* _Actions to take_:
- a) Translate this sentence from the review of This is Going to Hurt into French: "To his credit, Kay doesn’t always present himself as particularly likeable."
- b) Decide whether each statement agrees with the review of This is Going to Hurt. Answer yes or no, and quote the words from the review that decide each one. (i) Adam woke up in his car outside the hospital. (ii) Someone other than the author of the memoir adapted the programme. (iii) The review compares the programme to a BBC1 police show.
- c) According to the review of This is Going to Hurt, why would Adam's journey to work not take long? Answer in one to three sentences.

James Walton

The medical equivalent of The Responder: BBC1’s This is Going to Hurt reviewed

Plus: BBC1's funny, tense, awkward (in a good way) and often rather sweet new comedy

Ben Whishaw as Adam in This is Going to Hurt. Credit: BBC/Sister/AMC/Ludovic Robert 
issue 12 February 2022

According to the makers, This is Going to Hurt is intended as ‘a love letter to the national health service’. If so, however, it’s certainly not a soppy one. Few non-British people who watch it will, I suspect, find themselves wishing they had an NHS of their own — where the mission statement could easily read: ‘We Aim to Muddle Through Somehow, Despite Everything.’

Adapted by Adam Kay from his own phenomenally successful memoir of life as a junior doctor, the programme opened with Adam (Ben Whishaw) realising he’d slept in. On the plus side, his journey to work wouldn’t take long, given that he’d woken up in his car outside the hospital, having been too tired to drive home the night before. Now all he had to do was rescue a woman with a prolapsed umbilical cord from the carpark, take her up to the labour ward in a non-stopping maintenance lift, prevent her from bleeding to death, perform an emergency caesarean — and he could get on with his day as acting registrar in obstetrics and gynaecology (or ‘brats and twats’ as it’s apparently known in the trade).

This is Going to Hurt is the medical equivalent of BBC1’s police show The Responder

To his credit, Kay doesn’t always present himself as particularly likeable.

* _Data extract_:
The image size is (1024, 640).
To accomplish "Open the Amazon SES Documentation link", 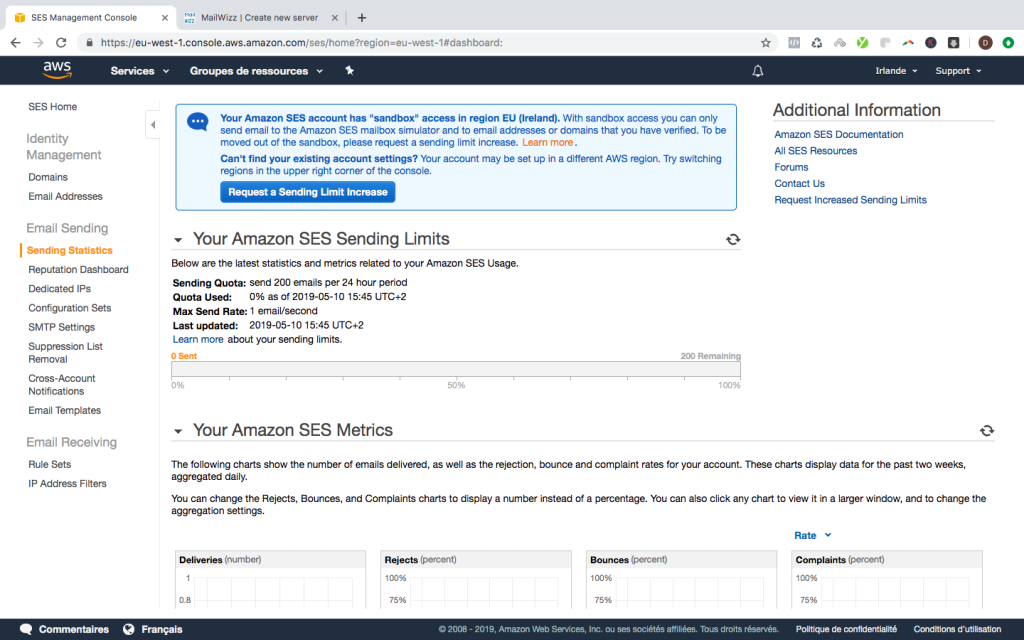I will coord(838,135).
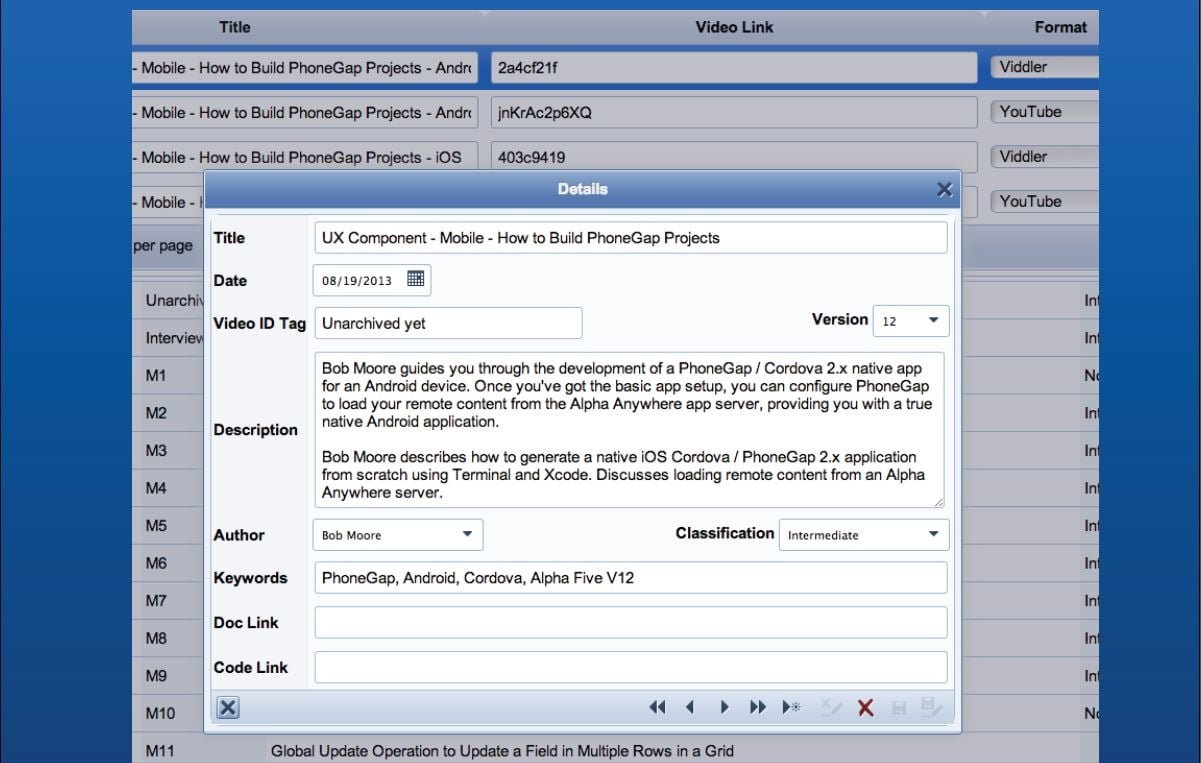This screenshot has height=763, width=1201.
Task: Click the bottom-left close icon in Details
Action: (228, 708)
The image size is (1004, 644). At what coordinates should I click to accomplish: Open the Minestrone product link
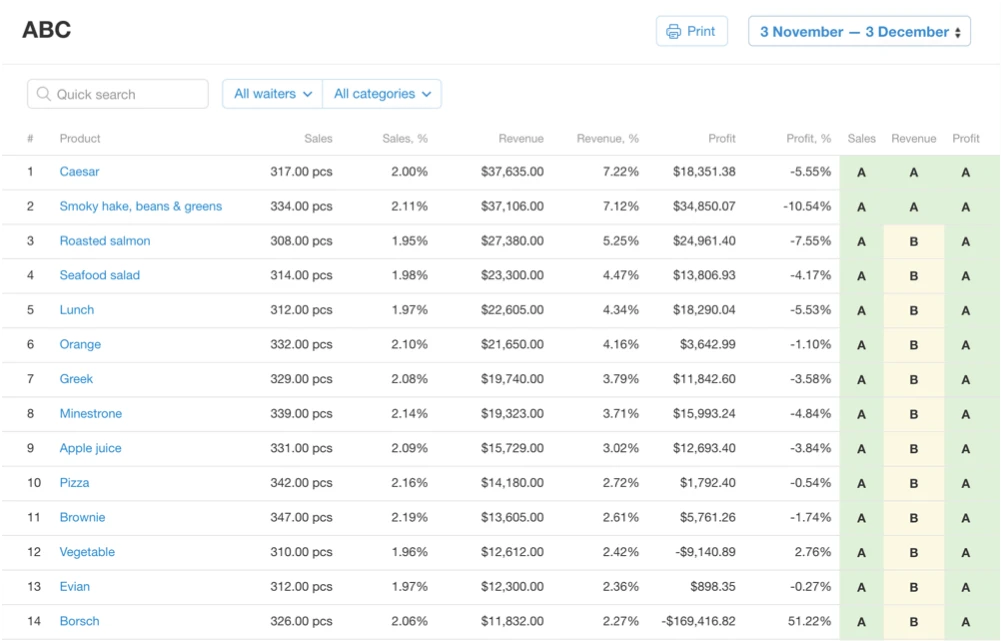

* _Solutions below_:
- a) Il faut reconnaître que Kay ne se présente pas toujours comme particulièrement sympathique.

- b)
(i) Yes: "he’d woken up in his car outside the hospital"
(ii) No: "Adapted by Adam Kay from his own phenomenally successful memoir of life as a junior doctor"
(iii) Yes: "This is Going to Hurt is the medical equivalent of BBC1’s police show The Responder"

- c) He had woken up in his car outside the hospital. He had slept there because he was too tired to drive home the night before.